There are special characters that indicate the beginning '^' of or the end '$' of a string. Let's see how they work with examples.

Example

In this example, the search pattern is: replace 'aaa' with '!' only if it is at the beginning of the string:

let str = 'aaa aaa aaa'; let res = str.replace(/^aaa/g, '!');

As a result, the following will be written to the variable:

'! aaa aaa'

Example

In this example, the search pattern is: replace 'aaa' with '!' only if it is at the end of the string:

let str = 'aaa aaa aaa'; let res = str.replace(/aaa$/g, '!');

As a result, the following will be written to the variable:

'aaa aaa !'

Example

When '^' is at the beginning of the regex, and '$' is at the end, then in this way we check the entire string for compliance with the regex.

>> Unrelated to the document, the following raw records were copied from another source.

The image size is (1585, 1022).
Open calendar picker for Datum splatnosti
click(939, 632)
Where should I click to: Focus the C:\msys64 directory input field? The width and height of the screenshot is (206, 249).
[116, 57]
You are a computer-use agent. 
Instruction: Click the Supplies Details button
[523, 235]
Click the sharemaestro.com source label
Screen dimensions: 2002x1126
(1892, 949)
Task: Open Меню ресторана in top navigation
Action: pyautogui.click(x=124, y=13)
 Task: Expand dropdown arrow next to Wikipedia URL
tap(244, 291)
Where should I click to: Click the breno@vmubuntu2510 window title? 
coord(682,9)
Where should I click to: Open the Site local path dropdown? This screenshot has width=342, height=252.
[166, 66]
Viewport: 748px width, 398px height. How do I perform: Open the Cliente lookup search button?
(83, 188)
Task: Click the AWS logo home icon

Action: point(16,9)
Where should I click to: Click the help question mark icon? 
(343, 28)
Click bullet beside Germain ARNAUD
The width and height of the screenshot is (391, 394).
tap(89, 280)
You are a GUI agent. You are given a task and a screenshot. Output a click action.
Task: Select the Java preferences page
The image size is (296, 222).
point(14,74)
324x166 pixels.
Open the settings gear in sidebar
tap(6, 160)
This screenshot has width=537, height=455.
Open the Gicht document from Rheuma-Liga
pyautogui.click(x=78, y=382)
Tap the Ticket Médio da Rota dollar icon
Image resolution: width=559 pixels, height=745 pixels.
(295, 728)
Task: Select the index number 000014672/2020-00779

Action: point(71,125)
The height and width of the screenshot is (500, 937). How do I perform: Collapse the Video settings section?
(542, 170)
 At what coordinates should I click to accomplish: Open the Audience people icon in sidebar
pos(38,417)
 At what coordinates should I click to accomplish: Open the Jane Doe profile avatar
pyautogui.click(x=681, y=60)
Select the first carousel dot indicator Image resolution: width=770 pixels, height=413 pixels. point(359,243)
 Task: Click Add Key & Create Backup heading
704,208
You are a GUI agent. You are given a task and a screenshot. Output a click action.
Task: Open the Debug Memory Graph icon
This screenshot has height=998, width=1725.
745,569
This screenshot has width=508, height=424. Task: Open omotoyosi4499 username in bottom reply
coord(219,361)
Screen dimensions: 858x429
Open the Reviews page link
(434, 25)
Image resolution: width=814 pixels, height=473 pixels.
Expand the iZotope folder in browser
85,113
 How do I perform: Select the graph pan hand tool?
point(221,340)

In the following example, the search pattern is: letter 'a' is repeated one or more times, replace the whole string with '!' if it consists of only letters 'a'.

let str = 'aaa'; let res = str.replace(/^a+$/g, '!');

As a result, the following will be written to the variable:

'!'

Practical tasks

Given a string:

let str = 'abc def xyz';

Write a regex that will find the first substring of letters.

Given a string:

let str = 'abc def xyz';

Write a regex that will find the last substring of letters.